Section 51(xxiiiA) of the Australian Constitution, added in 1946, accords dental services the same status as medical services. This section gives the Commonwealth the power to legislate and fund these services but it’s not obligated to do so.
The Whitlam government was the first to provide national funding and direction to these state-based programs through the Australian School Dental Program.
Under the Keating government, the Commonwealth took a more substantial role in the funding of dental services with the introduction of the Commonwealth Dental Health Program, directed at financially disadvantaged adults.
This began in January 1994 but was abolished by the Howard government in 1996.
The Gillard government introduced National Partnership Agreements for Public Dental Services for Adults, which currently provide A$107.8 million annually to the states and territories.
Proposals to expand Medicare to include dental services have been variously estimated to cost between $5.6 billion in additional Commonwealth spending per year (according to the Grattan Institute) and $7.5 billion a year (according to The Greens’ 2022 election policy).
These figures don’t factor in the savings made to health-care costs due to preventable dental cavities and gum disease (estimated by the Australian Dental Association at $818 million per year) and reduced productivity. Nevertheless, this is a huge budget impost.
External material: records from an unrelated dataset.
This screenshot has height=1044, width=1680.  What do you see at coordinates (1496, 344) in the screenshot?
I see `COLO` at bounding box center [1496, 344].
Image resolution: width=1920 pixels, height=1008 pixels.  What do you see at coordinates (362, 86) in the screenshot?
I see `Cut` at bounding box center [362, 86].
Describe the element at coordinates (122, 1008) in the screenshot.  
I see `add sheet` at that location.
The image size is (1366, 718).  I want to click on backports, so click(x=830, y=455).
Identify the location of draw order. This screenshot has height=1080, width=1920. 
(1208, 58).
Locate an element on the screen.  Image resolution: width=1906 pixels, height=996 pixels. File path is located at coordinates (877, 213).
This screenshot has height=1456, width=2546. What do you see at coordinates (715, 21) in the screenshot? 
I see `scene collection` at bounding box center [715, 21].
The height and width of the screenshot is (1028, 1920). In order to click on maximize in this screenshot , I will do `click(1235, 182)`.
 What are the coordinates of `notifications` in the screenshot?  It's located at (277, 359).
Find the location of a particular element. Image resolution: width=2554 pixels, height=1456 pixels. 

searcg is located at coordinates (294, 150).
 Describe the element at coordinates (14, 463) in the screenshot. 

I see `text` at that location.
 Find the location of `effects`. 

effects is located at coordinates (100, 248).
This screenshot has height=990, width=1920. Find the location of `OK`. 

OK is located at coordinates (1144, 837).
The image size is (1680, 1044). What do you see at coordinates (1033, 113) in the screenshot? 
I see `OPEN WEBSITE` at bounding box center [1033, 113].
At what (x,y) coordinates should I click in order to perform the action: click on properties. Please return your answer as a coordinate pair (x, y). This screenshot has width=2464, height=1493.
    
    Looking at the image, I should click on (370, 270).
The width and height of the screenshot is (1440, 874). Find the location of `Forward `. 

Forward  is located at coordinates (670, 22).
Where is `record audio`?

It would require increases in the Medicare levy, and/or increased taxation and/or cuts to the private health insurance rebate.
The other approach is to reduce costs by limiting the number of people covered and/or the number and type of services covered.
Means testing access to Medicare Benefits Schedule items for dental care is risky; it could easily lead to means testing of access to other MBS items.
Limiting the type of services covered is possible but would require a huge amount of work and endless debate on what constitutes basic and necessary services.
The establishment of an entirely separate scheme (the Denticare model) will still require enormous amounts of evidence-based decision-making around who and what is covered, how this is paid for, and what subsequently happens to current federally- and state-funded dental programs.
Previous attempts to incorporate dental services into Medicare have arguably failed. Researchers have described the Chronic Dental Disease Scheme (introduced by the Howard government) as as “the most expensive and controversial public dental policy in Australian history”. As a 2012 analysis showed, it blew out its budget and did not result in dental health improvements.
As I wrote in 2014, there is plenty Australia could do to better integrate dental and medical care, including focusing on best-value investments such as fluoridation and preventive services. It’s worth noting many of the preventive actions needed to address obesity (for example, encouraging breast feeding and limiting sugary beverages) will also improve dental health.
We could also expand emergency dental services in hospital emergency departments and create a “Dental Health Service Corps” of dentists and other medical professionals to help in rural and remote areas.
Almost a decade later, little as been done. Sadly, in the many years I’ve been writing about the dental divide, the only movement I’ve seen is in the increasingly bad numbers around waiting lists and costs to patients.
A Senate Select Committee is currently conducting yet another inquiry into dental services in Australia. Its just-released interim report, which discussed some of the proposals heard so far by the committee and some possible questions for it to consider, described Australia’s current oral and dental health system as “broken”. Public hearings, which will inform the committee’s final report, will be held later in the year.
Hopefully, this inquiry will (finally) drive politicians to see dental care as essential to health, wellbeing and a fair society – and to act.